Saunders on TRP
Markekohut
markekohut at yahoo.com
Wed Mar 26 07:02:32 CDT 2014
" A novelist's thinking is in the complications of his style"---novelist Adam Thirwell on Philip Roth
In current TLS.
Sent from my iPad
On Mar 26, 2014, at 6:13 AM, Markekohut <markekohut at yahoo.com> wrote:
> It's a smart satiric writer's impressions. Of course, Vineland ( and others) is the world he--and we ---' know' changed by hyperreal understanding.

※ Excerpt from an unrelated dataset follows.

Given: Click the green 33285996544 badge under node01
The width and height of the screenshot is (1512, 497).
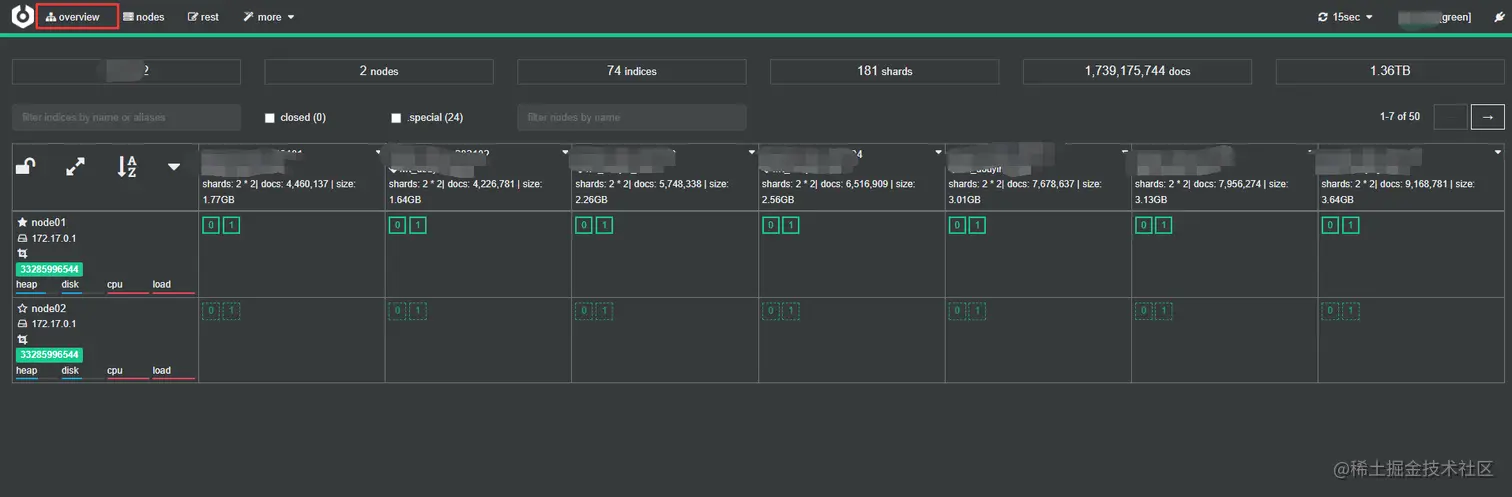Looking at the screenshot, I should pyautogui.click(x=49, y=270).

> Pynchon is about the world, history, America as you kept saying in another guise. and as we all agree with on good days while disagreeing on specific aspects.
>
> Sent from my iPad
>
> On Mar 26, 2014, at 5:00 AM, alice malice <alicewmalice at gmail.com> wrote:
>
>> This guy is either full of it, trying to pull our legs, high on Pynchon-dust. The America he knew? When? After the mushrooms, right?
>>
>> In Pynchon, if its not in the world, not on the map, not of the landscape, not reflected out there or even in here, it is fair game(s). To a man who thinks he has been enlightened everything looks like it has something Buddhist in it. Great literature doesn't makes us humble. It can, I guess, get some people off their high horses, or get some to pay attention to the vastness, to the cluttered and broken boulevards, to the insanity....but novels are not sacred reflections on a world we've lost, are not the messages of gods.
>>
>> This kind of drivel is bad for literature, for art, and doesn't do much for Buddhism or Pynchon either.
>>
>> On Tuesday, March 25, 2014, Monte Davis <montedavis49 at gmail.com> wrote:
>>> Just ran across it again, Bookforum 2005:
>>>
>>> George Saunders I don't think anyone has gotten closer than Thomas Pynchon to summoning the real audacity and insanity and scope of the American mind, as reflected in the American landscape. I read Pynchon all out of order, starting with Vineland, and I still remember the shock of pleasure I got at finally seeing the America I knew—strange shops and boulevards, built over former strange shops and former boulevards, all laid out there in valleys and dead-end forests, heaped on top of Indian cemeteries, peopled with nut jobs and hustlers and moral purists—actually present in a novel, and present not only in substance but in structure and language that both used and evoked the unruly, muscular complexity of the world itself.
>>>
>>> In Pynchon, anything is fair game—if it is in the world, it can go in the book. To me there is something Buddhist about this approach, which seems to say that since the world is capable of producing an infinity of forms, the novel must be capable of accommodating an infinite number of forms. All aesthetic concerns (style, form, structure) answer this purpose: Let in the world.
>>>
>>> This is why Pynchon is our biggest writer, the gold standard of that overused word inclusiveness: No dogma or tidy aesthetic rule or literary fashion is allowed to prefilter the beautiful data streaming in. Everything is included. No inclination of the mind is too small or large or frightening. The result is gorgeous madness, which does what great literature has always done—reminds us that there is a world out there that is bigger than us and worthy of our utmost humility and attention.
>>>
>>> I have often felt that we read to gain some idea of what God would say about us if someone were to ask Him what we're like. Pynchon says, through the vast loving catalogue he has made, that we are Excellent but need to be watched closely. He says there is no higher form of worship than the loving (i.e., madly attentive) observation of that-which-is, a form of prayer of which Pynchon's work is our highest example.